Section titled “🧠 Concept”

The Sliding Window technique involves maintaining a window (subset of elements) that slides over the data structure to find a solution. It converts $O(N^2)$ brute force solutions into $O(N)$ linear time solutions.

🖼️ Visualizing the Window

Section titled “🖼️ Visualizing the Window”

Refers to a sub-array or substring that “slides” from left to right.

Input: [ 2, 1, 5, 1, 3, 2 ], k=3


Window 1: [ 2, 1, 5 ] -> Sum = 8
           ^     ^


Window 2:    [ 1, 5, 1 ] -> Sum = 7
              ^     ^


Window 3:       [ 5, 1, 3 ] -> Sum = 9
                 ^     ^

🛠️ Types of Sliding Window

Section titled “🛠️ Types of Sliding Window”

There are two primary types of sliding windows:

1. Fixed Size Window

Section titled “1. Fixed Size Window”

The size of the window ($k$) is fixed.
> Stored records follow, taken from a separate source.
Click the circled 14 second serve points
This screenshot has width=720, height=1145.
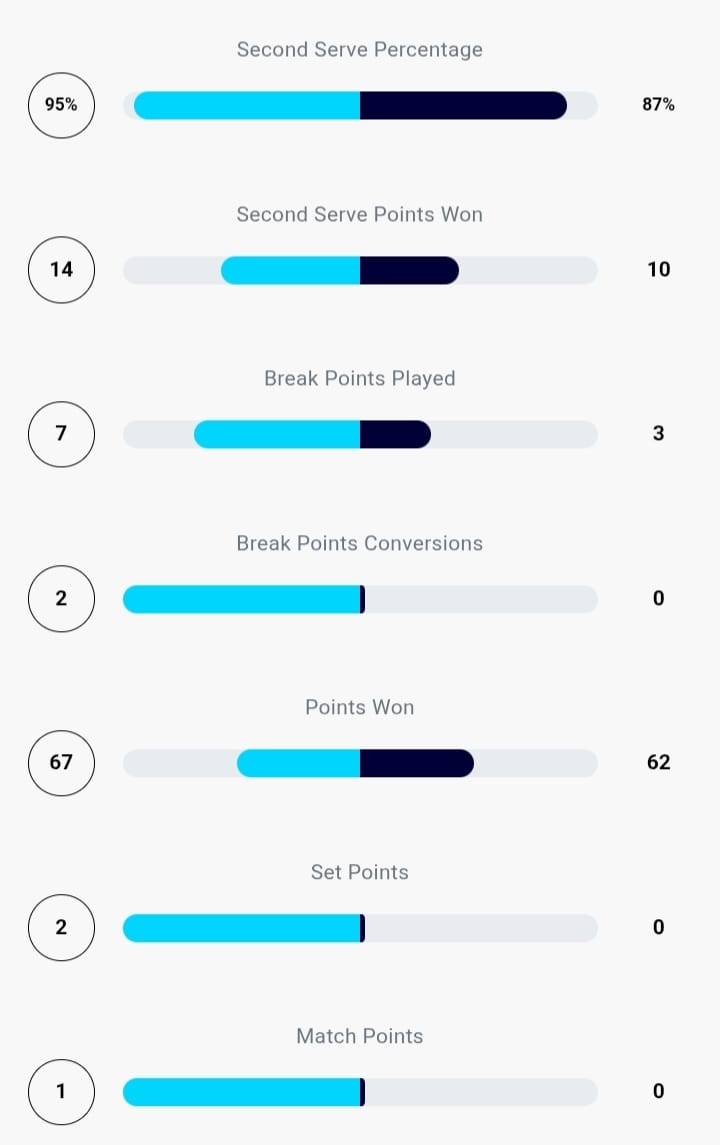point(61,269)
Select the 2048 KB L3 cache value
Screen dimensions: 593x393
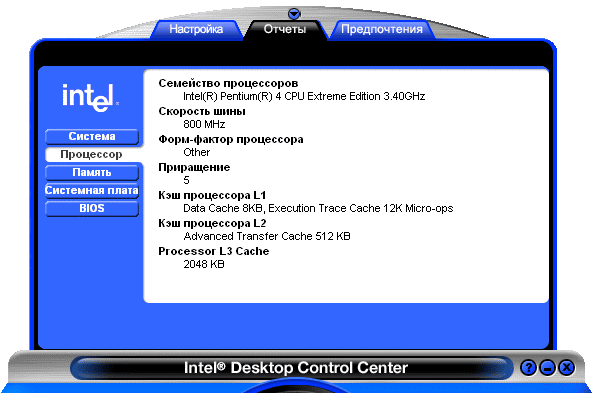coord(204,264)
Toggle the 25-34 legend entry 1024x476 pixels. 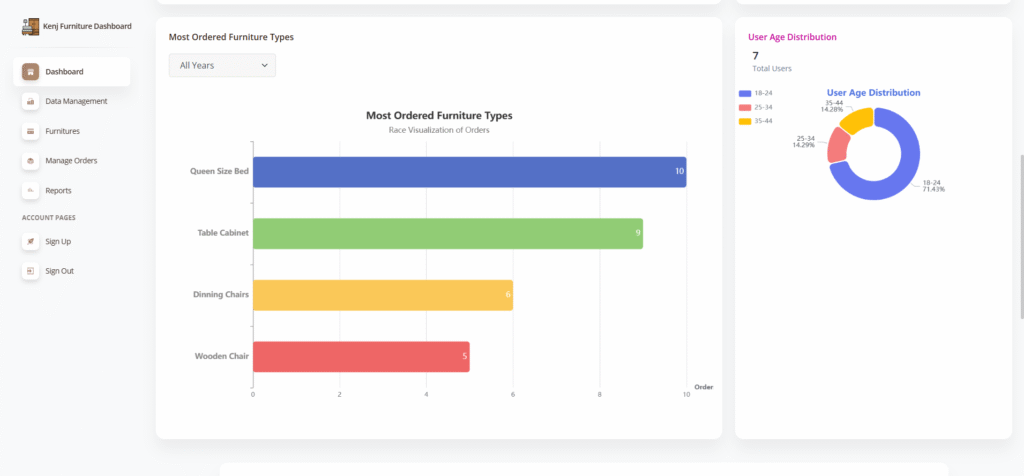(756, 107)
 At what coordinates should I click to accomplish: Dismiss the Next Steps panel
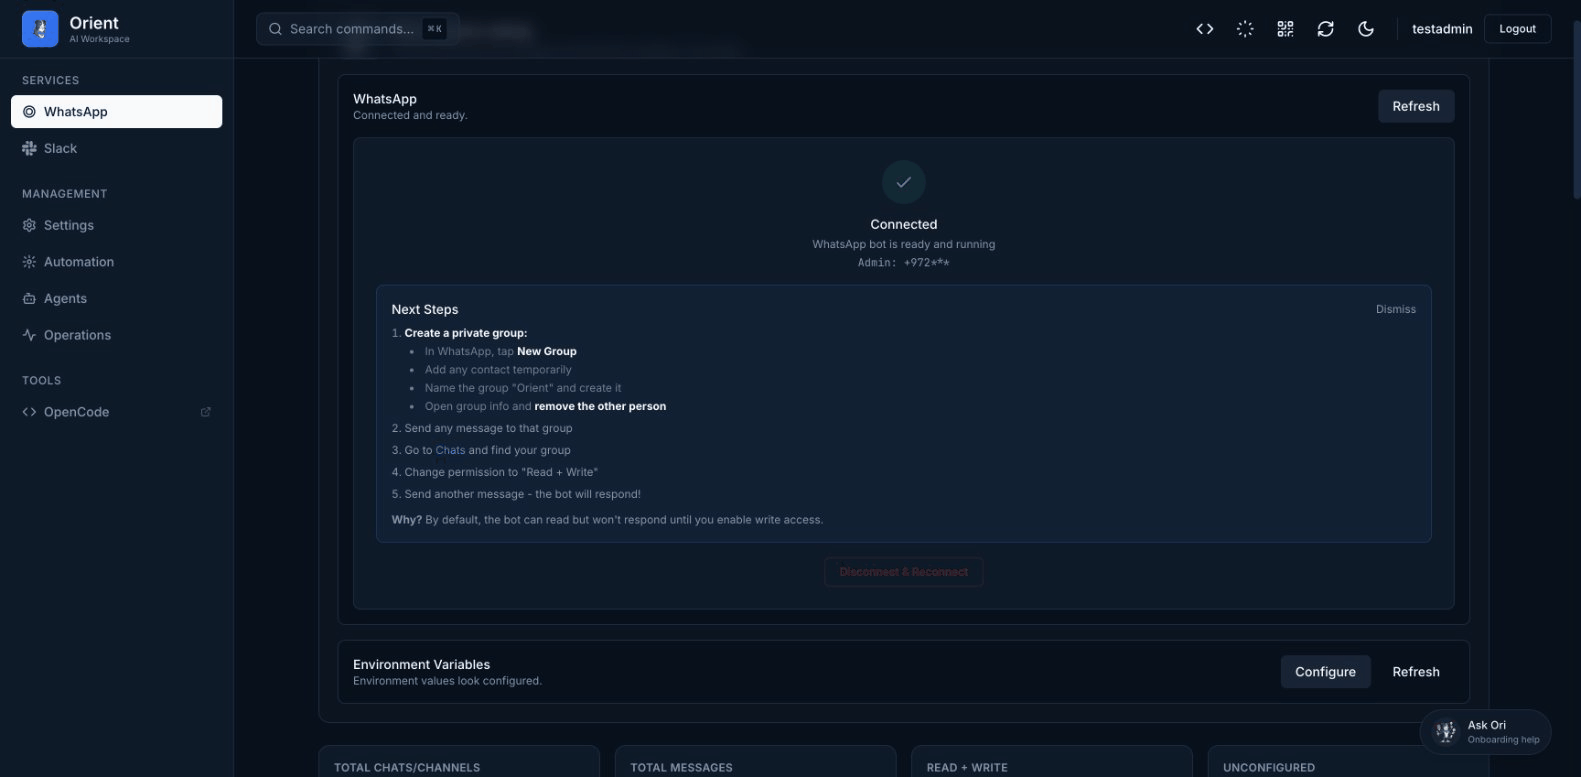1395,309
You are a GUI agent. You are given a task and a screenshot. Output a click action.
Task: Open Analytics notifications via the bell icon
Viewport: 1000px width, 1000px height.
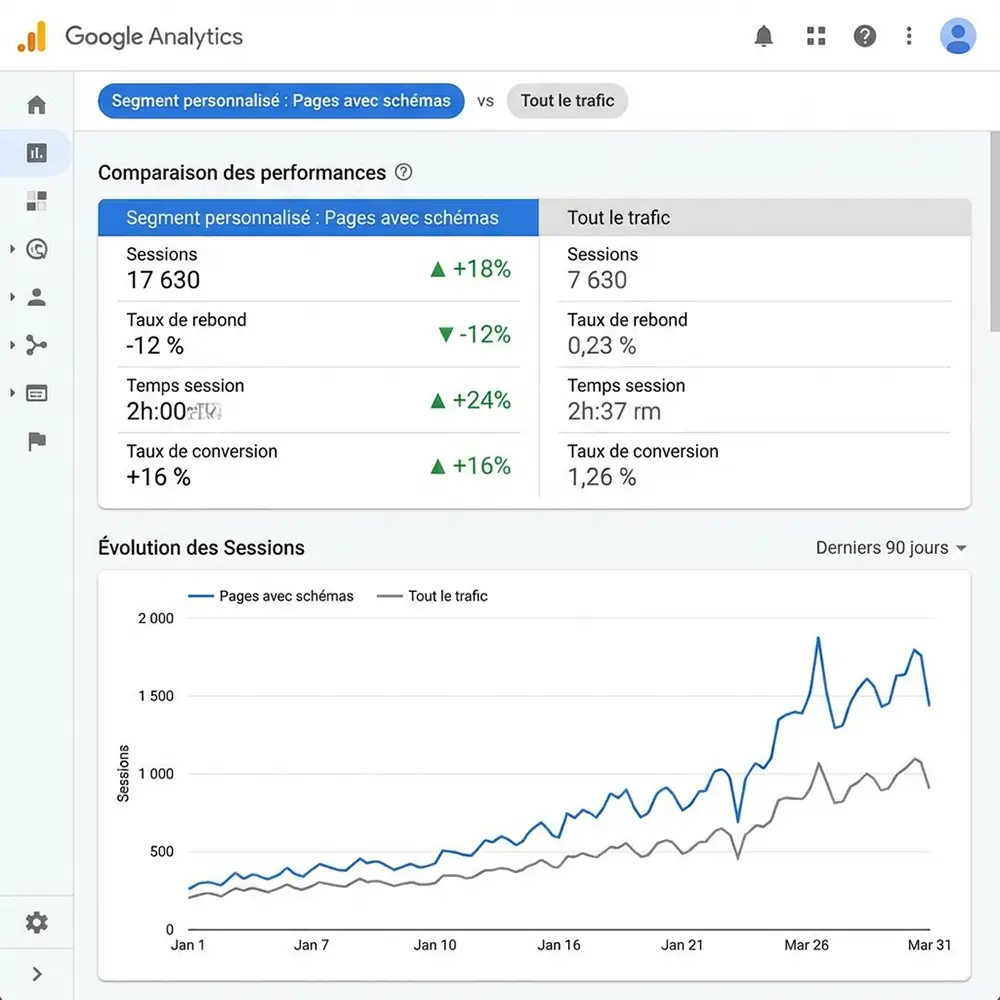tap(764, 36)
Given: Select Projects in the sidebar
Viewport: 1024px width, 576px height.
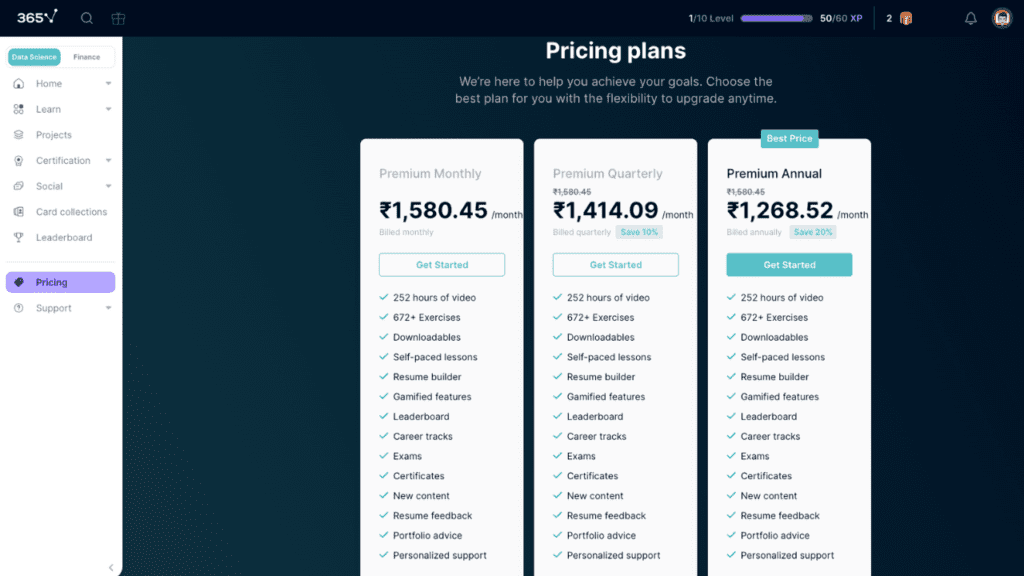Looking at the screenshot, I should click(53, 135).
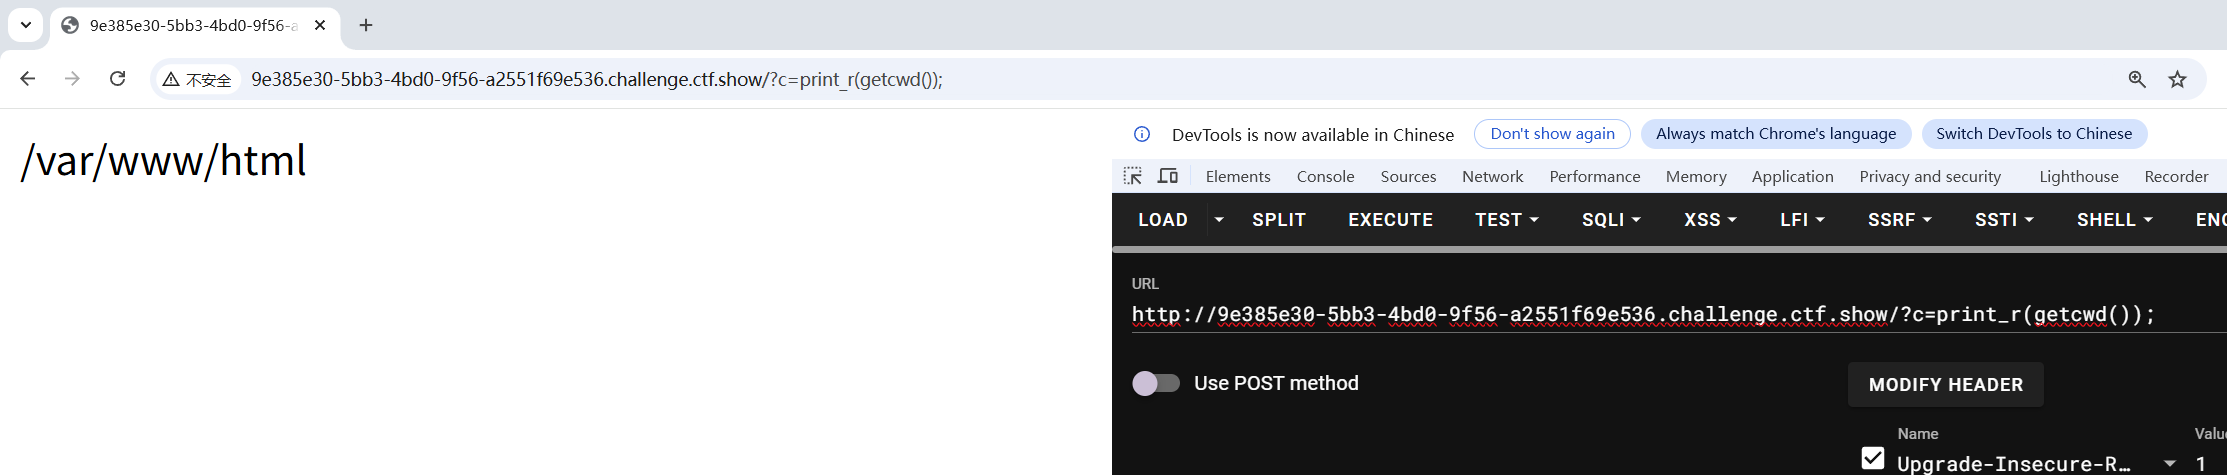2227x475 pixels.
Task: Uncheck the Upgrade-Insecure-Requests header checkbox
Action: [1873, 459]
We need to process every subarray of size $k$.

  • Use Case: Find max sum of subarray of size $k$, First negative number in every window of size $k$.
  • Mechanism:
    1. Initialize window for first $k$ elements.
    2. Slide one step: Remove outgoing element, Add incoming element.

2. Variable Size Window

Section titled “2. Variable Size Window”

The window size changes based on certain conditions. We expand the window until the condition is broken, then shrink it.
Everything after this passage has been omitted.